Boosting serotonin levels
As well as SSRIs and illegal drugs, there could be other ways in the body to raise serotonin levels.
Mood induction: Thought changes, either by psychotherapy or self-induction, may boost serotonin levels if the connection between serotonin synthesis and mood is a two-way relationship.
Light: Also used as a seasonal affective disorder (SAD) therapy, a few studies have indicated it can also be used to relieve depression.
Exercise: Exercise has an antidepressant effect and some work has indicated it can improve the role of brain serotonin.
Diet: Foods with higher levels of tryptophans may be related to enhanced mood and memory, likely because of elevated levels of serotonin.
Those are all areas where further research is needed, as current knowledge remains speculative.
Tryptophans are an amino acid that can be found in milk. Some research has associated a higher intake of dietary tryptophan with more positive mood scores, likely because tryptophan improves serotonin levels.
High-protein foods: Certain foods, such as beef, bacon, and cheese, are thought to contain tryptophan and to raise blood levels of tryptophan.
Bananas: These contain serotonin, and are recommended for mood raising. Even if the serotonin they produce enters the brain, they will only boost a person’s mood.
Tryptophan is a precursor, a major ingredient needed by the body to produce serotonin. Eating foods rich in this important chemicals doesn’t mean the body consumes and uses them. But providing tryptophan will boost the synthesis of serotonin when required.
However, in some studies older people who were given tryptophan supplements performed better than they had before on cognitive tests.
The idea that gut microbiota could influence the CNS and cognition through a connection known as gut-brain access is becoming increasingly of interest. In this case serotonin can be able to affect mood in the digestive system.
The following foods are said to contain tryptophans:
- soya products
- talbina, a dish made from barley
Nevertheless, while foods that contain tryptophan, it can make a difference in too small an quantity. Some studies have employed additional sources of tryptophan.
For example, a protein called α-lactalbumin is found in milk. It contains more tryptophan compared with other proteins. Scientists believe, however, that eating the amount that would be required to make a difference is likely not realistic.
In the 1980s, corn bred with a higher content of tryptophan was effective in preventing pellagra. Population studies indicate that there were less violent behaviors in people for whom this corn was a big part of the diet, but this may have been for other reasons. The tryptophans in the corn that increase serotonin levels in people.
Studies in which people drank beverages fortified with tryptophan and other nutrient-based therapies have provided mixed results.
There is little evidence to date that a specific diet can influence mood or depressive symptoms.
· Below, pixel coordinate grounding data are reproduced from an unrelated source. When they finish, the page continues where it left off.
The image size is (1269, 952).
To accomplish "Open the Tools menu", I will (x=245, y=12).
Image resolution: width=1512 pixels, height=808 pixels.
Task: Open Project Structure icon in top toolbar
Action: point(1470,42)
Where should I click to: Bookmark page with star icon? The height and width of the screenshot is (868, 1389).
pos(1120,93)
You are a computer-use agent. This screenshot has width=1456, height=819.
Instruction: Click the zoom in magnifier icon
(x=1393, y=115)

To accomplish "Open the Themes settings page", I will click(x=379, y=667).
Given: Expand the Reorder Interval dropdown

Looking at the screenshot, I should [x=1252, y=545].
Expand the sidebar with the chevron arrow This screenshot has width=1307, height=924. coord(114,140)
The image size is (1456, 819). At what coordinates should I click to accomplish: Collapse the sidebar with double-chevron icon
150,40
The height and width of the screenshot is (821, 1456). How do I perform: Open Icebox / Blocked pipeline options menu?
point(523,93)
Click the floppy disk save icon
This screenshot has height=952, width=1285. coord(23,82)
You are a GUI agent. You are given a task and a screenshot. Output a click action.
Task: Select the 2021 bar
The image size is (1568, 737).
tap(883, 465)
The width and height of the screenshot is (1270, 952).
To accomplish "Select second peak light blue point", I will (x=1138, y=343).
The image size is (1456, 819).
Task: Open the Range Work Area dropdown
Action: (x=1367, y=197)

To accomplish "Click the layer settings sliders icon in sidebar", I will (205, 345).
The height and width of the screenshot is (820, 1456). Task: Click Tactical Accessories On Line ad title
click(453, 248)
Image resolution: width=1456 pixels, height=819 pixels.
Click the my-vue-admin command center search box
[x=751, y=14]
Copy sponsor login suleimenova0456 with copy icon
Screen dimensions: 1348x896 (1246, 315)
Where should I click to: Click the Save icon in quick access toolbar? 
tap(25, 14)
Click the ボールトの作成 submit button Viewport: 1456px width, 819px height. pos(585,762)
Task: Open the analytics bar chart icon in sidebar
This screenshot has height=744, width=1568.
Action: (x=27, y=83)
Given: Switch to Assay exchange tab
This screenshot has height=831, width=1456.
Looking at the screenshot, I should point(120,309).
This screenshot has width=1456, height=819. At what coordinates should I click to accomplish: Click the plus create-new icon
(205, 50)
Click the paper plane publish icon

After a balanced and varied diet, however, a variety of health benefits and general well-being have been found.
The 2015-2020 Americans Dietary Guidelines encourage people to concentrate on a diverse diet and try to get as much as possible nutrients from food sources.
Tryptophan supplements are available at any medical store but should not be used without first talking to a doctor, due to the possibility of syndrome with serotonin.
Much about serotonin remains unclear. The challenges surrounding the study of brain functions means that a complete understanding of serotonin should be obtained some time ago.